● Task statement:
Print exactly, and only, the lines running from the line containing "Our people (748, 2036)" through the end of the records below.

● Record extracts:
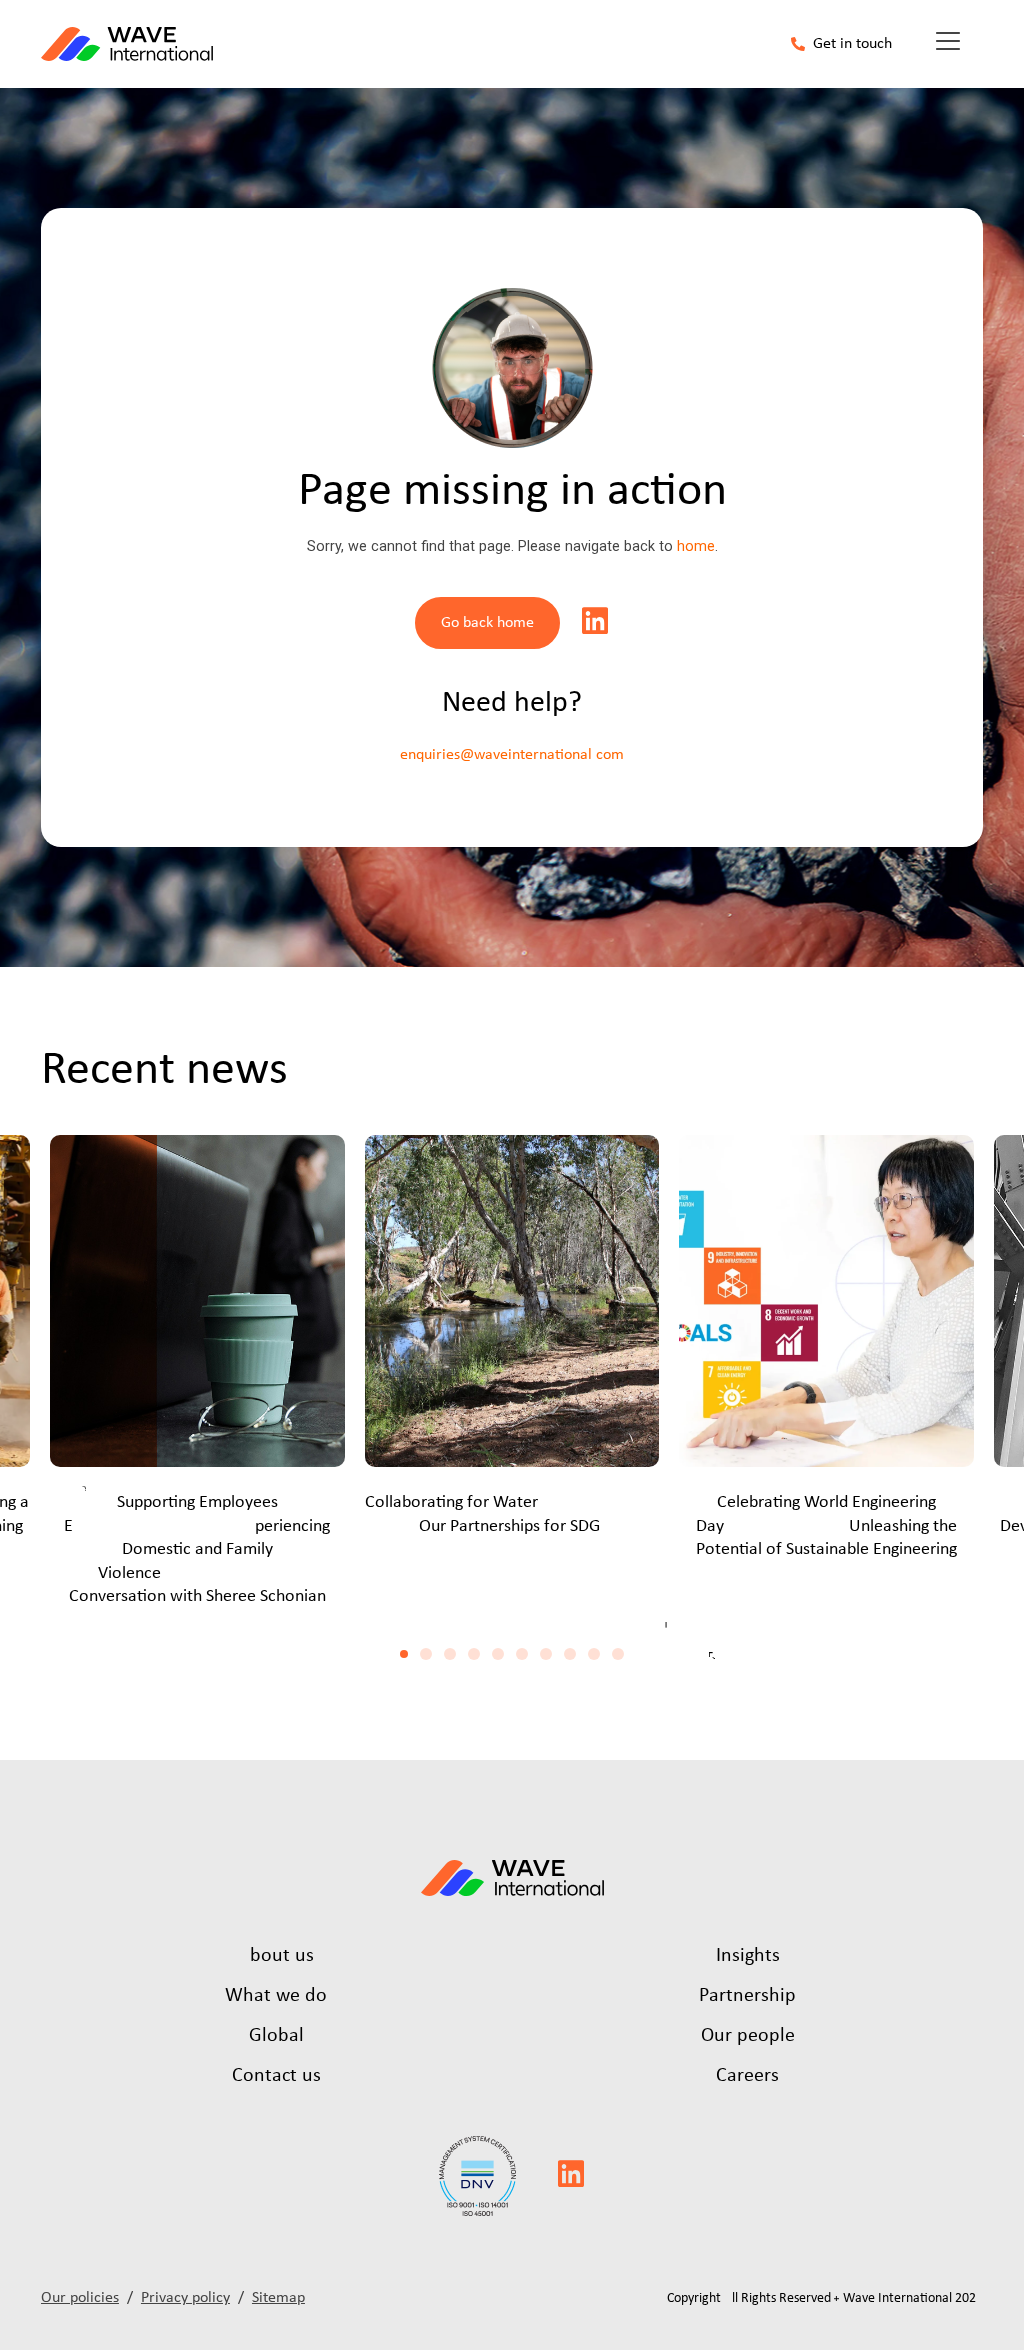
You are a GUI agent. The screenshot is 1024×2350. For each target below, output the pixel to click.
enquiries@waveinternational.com (512, 755)
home (696, 546)
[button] (404, 1654)
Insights (748, 1956)
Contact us (276, 2076)
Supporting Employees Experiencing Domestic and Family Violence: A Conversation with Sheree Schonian (197, 1549)
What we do (276, 1996)
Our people (748, 2036)
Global (276, 2036)
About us (276, 1956)
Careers (747, 2076)
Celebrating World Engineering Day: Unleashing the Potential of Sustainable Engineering (826, 1526)
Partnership (747, 1996)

● Answer box:
Our people (748, 2036)
Global (276, 2036)
About us (276, 1956)
Careers (747, 2076)
Celebrating World Engineering Day: Unleashing the Potential of Sustainable Engineering (826, 1526)
Partnership (747, 1996)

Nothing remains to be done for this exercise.